Mourning Freud analyses Freud´s experiences and theories of mourning as the basis for exploring changes in psychoanalytic theories and practices over the course of the 20th century.

The modernist Freud of the early 20th century has ceded to the postmodern Freud of the 21st. Madelon Sprengnether examines this phenomenon from the perspective of Freud´s self-analysis in relation to his generation of theory, the challenges and transformations wrought by feminism, cultural studies and postmodernism, and the speculations of contemporary neuroscience concerning the unreliability of memory.
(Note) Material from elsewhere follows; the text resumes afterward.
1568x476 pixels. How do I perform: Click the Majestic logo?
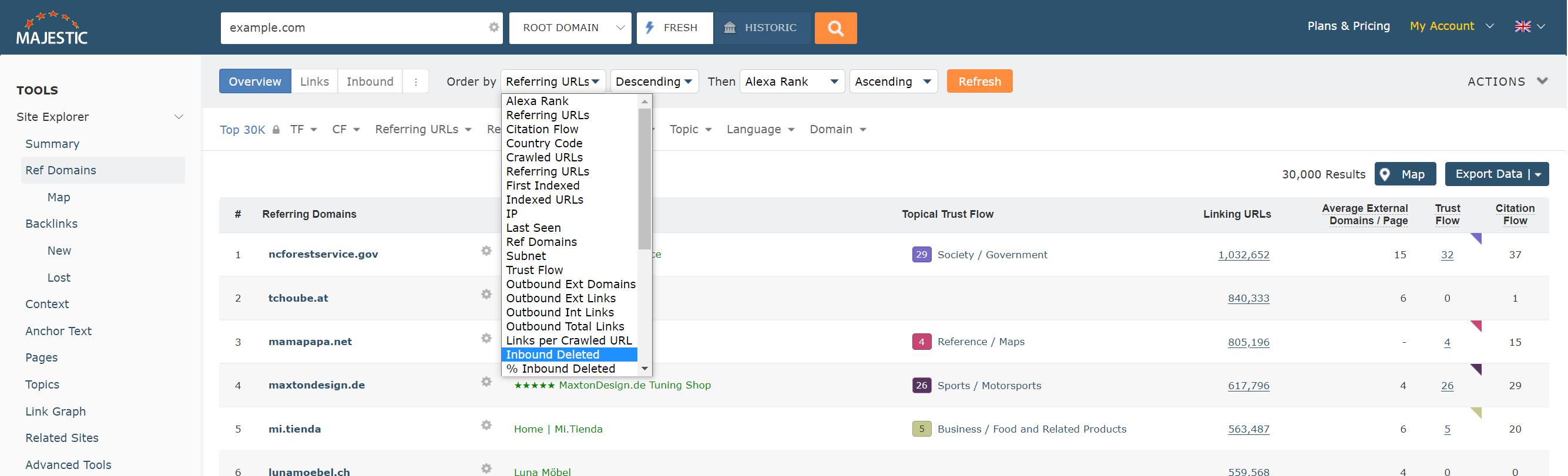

She offers a significant interpretation of major biographical episodes in Freud´s life, arguing that Freud´s inability to mourn the losses of his early life shaped his theories of mourning, which in turn opened the field of pre-oedipal studies to his successors, enabling a host of new psychoanalytic theories such as object relations, intersubjective and countertransference theories, Lacanian analysis, and trauma theory. Many of these approaches converge on the formulation of mourning as critical to the process of ego development. Through this argument, Sprengnether traces the shift from modernism to postmodernism-from an emphasis on mastery to vulnerability, from vertical to horizontal systems of meaning-making, and from what is representable in words to the realm of the nonverbal.
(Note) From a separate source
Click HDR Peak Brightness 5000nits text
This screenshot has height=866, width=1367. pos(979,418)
Mourning Freud, by exploring Freud´s own struggles with mourning, allows us, in turn, to mourn him-releasing him from frozen idealization while demonstrating the relevance of his work to the 21st century.
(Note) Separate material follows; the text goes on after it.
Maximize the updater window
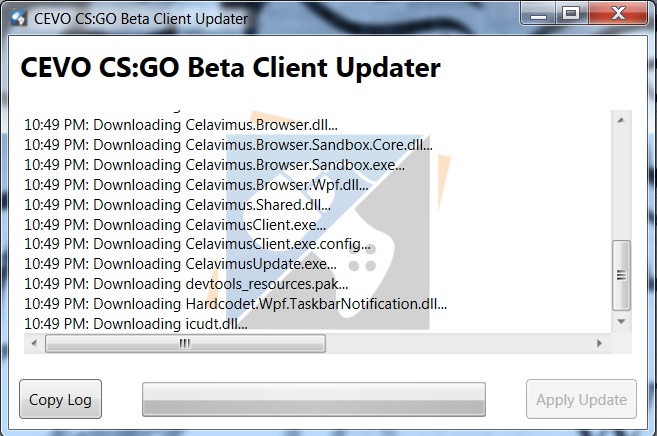The width and height of the screenshot is (657, 436). 571,14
Madelon Sprengnether is a poet, memoirist, and literary critic, and Regents Professor Emerita of English at the University of Minnesota, USA. She has published numerous books in the field of feminist, psychoanalytic criticism and theory, including The (M)other Tongue: Essays in Feminist Psychoanalytic Interpretation (1985) and the pathbreaking The Spectral Mother: Freud, Feminism and Psychoanalysis (1990). In addition to her academic publishing, she is the author of several books of poetry and memoir, the latest of which, titled Great River Road (2015), views the process of memoir writing through the lens of contemporary neuroscience. She also blogs for Psychology Today.